We associate MTV with the early 1980s, but what about earlier video?

Music videos are “promotional” and are intended to advertise a song or album. This concept – advertising new music through visual media – has existed for as long as we’ve had films and television.

Joanna Love (University of Richmond)

Joanna K. Love of the University of Richmond

Some famous film examples include blues singer Mamie Smith’s role in "Jailhouse Blues" (1929) and pop songs that were strategically placed in Hollywood films.

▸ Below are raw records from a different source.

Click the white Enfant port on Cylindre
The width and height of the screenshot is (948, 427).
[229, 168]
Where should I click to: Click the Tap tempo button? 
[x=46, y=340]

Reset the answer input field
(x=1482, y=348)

Think of “Over the Rainbow” in "The Wizard of Oz" (1939) and songs and films that share a name: Bing Crosby's role in “White Christmas” (1954), Elvis Presley in "Jailhouse Rock" (1957) and The Beatles’ "A Hard Day’s Night" (1964).

On television, star performers appeared in all-ages variety shows – like The Beatles on "The Ed Sullivan Show" in 1964 – and entire programs such as "American Bandstand" and "Soul Train" were devoted to the latest hits to attract young viewers.

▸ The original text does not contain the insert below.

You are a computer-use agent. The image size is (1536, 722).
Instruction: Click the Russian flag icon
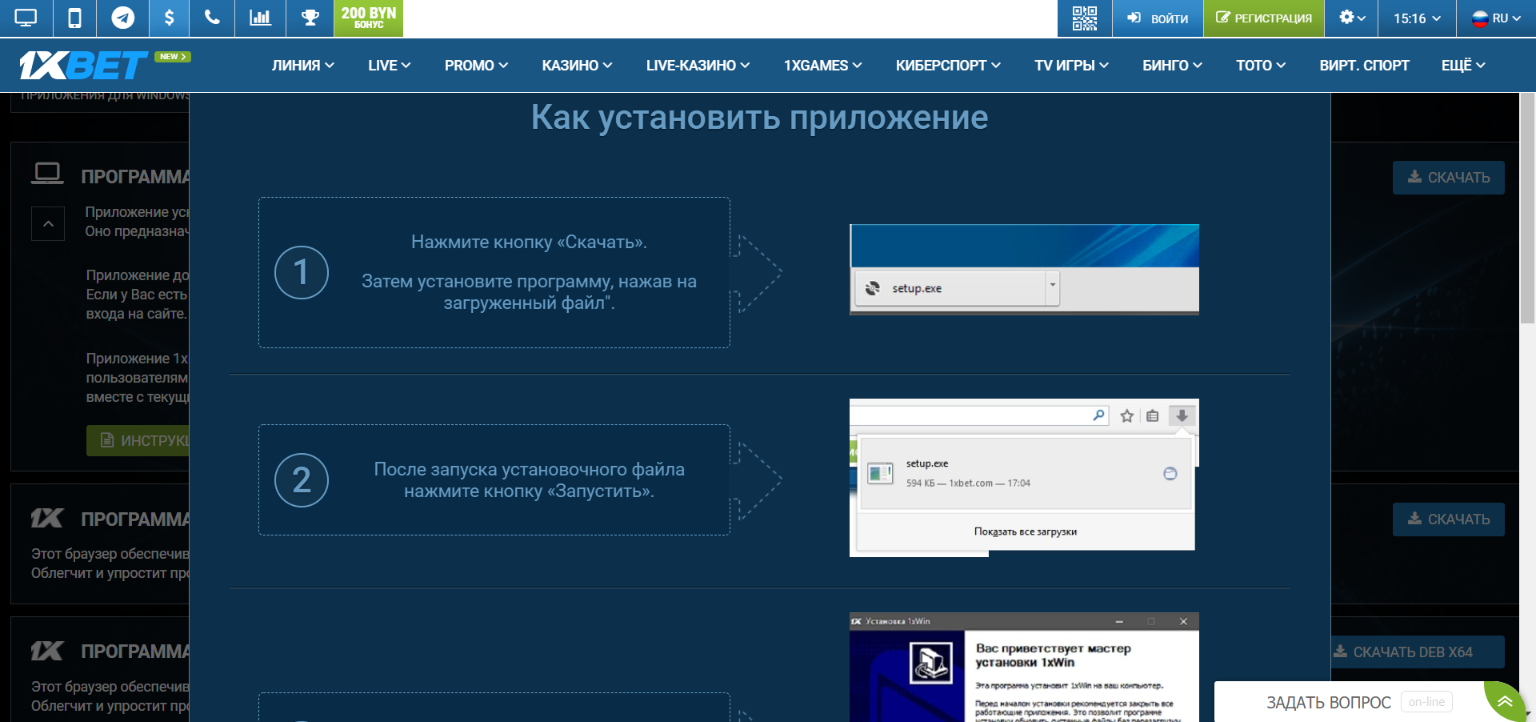point(1478,17)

Short promotional videos circulated, too, for a variety of purposes, including play in record stores.

As album-oriented rock (AOR) gained popularity in the 1970s, MTV’s founders had the idea to put rock videos into a 24-hour rotation on a cable station.

As MTV developed, what were early signs of how video was influencing the music industry?

The most obvious change was the growing importance of an artist’s look. This included more than physique and fashion: It touched on the spectacle of performance, editing, special effects, sets, choreography and more.

Older-style promotional videos that simply captured live performances without telling a story about the song or performer became largely passé, even as many musicians – especially rock artists – hated having a camera in their faces.

But this medium opened up a space for women, Black, LBGTQ+ and other marginalized artists to gain access to larger audiences in ways that the traditional practices of the music industry did not allow.

Many of the artists we know best today, including Prince and Madonna, did not and could not achieve fame until MTV gave them a venue for their unique audio-visual performances.

That diversity wasn't a given, was it?

It's important to know that the openness of MTV to marginalized artists was not immediate. The network started as an AOR-focused platform, and it didn't initially realize the potential to attract a variety of audiences with different identities and musical interests. It was a long and complicated process.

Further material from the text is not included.